Spectacular examples of highly visible microbial communities are living in the lavatubes of the world (Howarth, 1981; Northup & Welbourn, 1997; Northup et al., 2004, 2008; Staley & Crawford, 1975). Very little is known about the nature of these colorful microbial communities but some scientists are turning their attentions to these amazing and beautiful microorganisms (Ashmole et al., 1992, Lazzarini et al., 2000, Northup et al. 2008). Most lava tubes with any moisture have visible and abundant white microbial mats. At certain times of the year, water beads up on the mats due to their hydrophobicity (repellance to water), giving the lava tube walls the appearance of being silvered. Other lava tubes are coated in glittering gold, pink or orange colonies looking as if they were lined in sequins. Such microbial coatings can cover 25-75% of the wall surfaces. Experimental vacuuming of bacterial mats in the dark zone and the adjacent algae in the partially lit twilight zone nearby recovered a variety of invertebrates on the algae (collembola and mites) but no invertebrates were recovered from the bacterial mats, suggesting that the bacteria may be unpalatable to arthropods, perhaps purposefully to discouraging grazing of the microbial biomass (Northup et al., 2004).

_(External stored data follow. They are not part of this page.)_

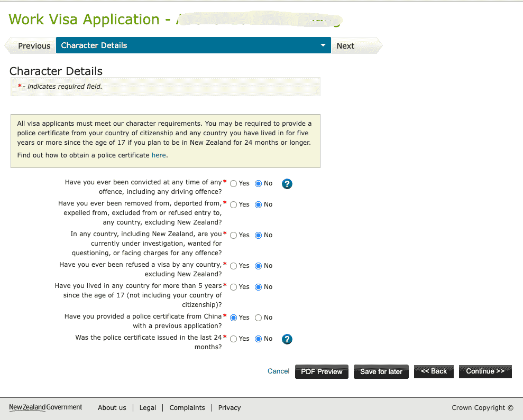Open the police certificate 'here' link
The width and height of the screenshot is (523, 420).
click(x=159, y=155)
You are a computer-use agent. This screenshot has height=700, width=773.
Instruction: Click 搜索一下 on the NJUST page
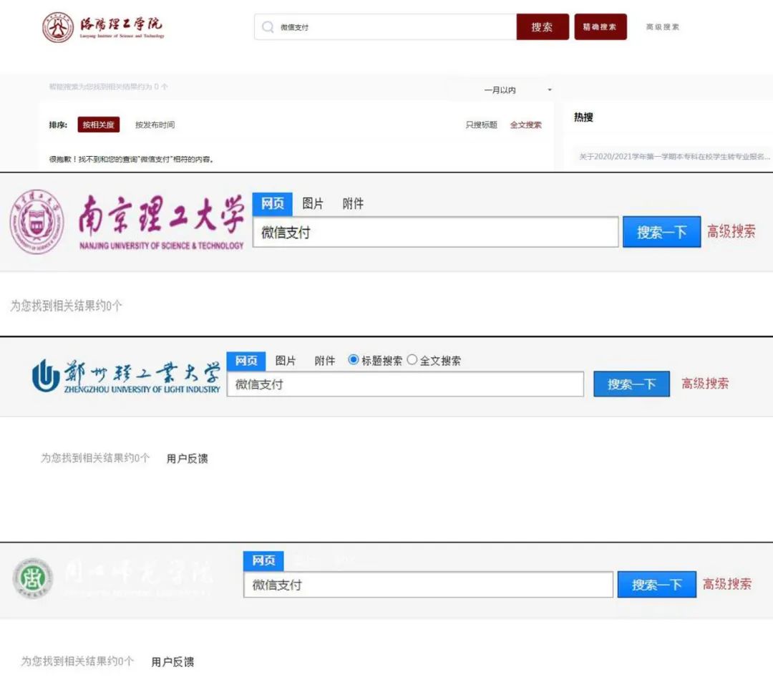click(661, 231)
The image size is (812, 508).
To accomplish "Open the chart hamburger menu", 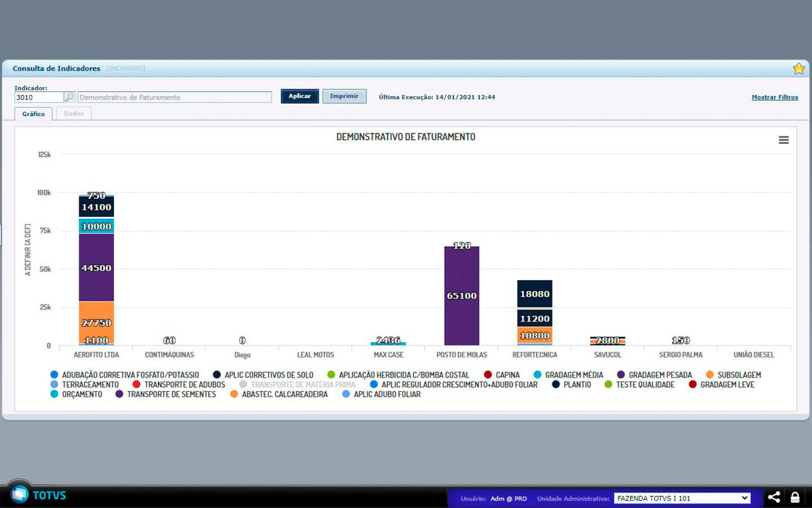I will click(783, 140).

The appearance of many of these lavatube microbial colonies under the microscope suggests that are probably composed of Actinobacteria, bacteria that commonly inhabit caves and that are known for their antibiotic production. Studies of bacterial genetic sequences of DNA extracted from New Mexican and Hawaiian lava tube mats suggests that Actinobacteria are present and often predominate in the microbial mats (Northup et al., 2004, 2008).
Some of the lava tube bacteria are much more UV sensitive than the microbes isolated from the surface (Boston, unpub. data), suggesting some degree of cave adaptation as has been reported for other types of caves (Snider et al., 2008). Lava tube microbial mats represent a rich source of novel bacteria with which to continue to explore the tree of life and provide opportunities to study what controls species diversity and antibiotic production in caves. Cave microorganisms may be partly derived from surface populations, especially caves with significant influx of water or other surface materials. However, the unique sets of conditions experienced in lavatubes or other caves sets the stage for separate evolutionary developments of organisms adapted to those environments.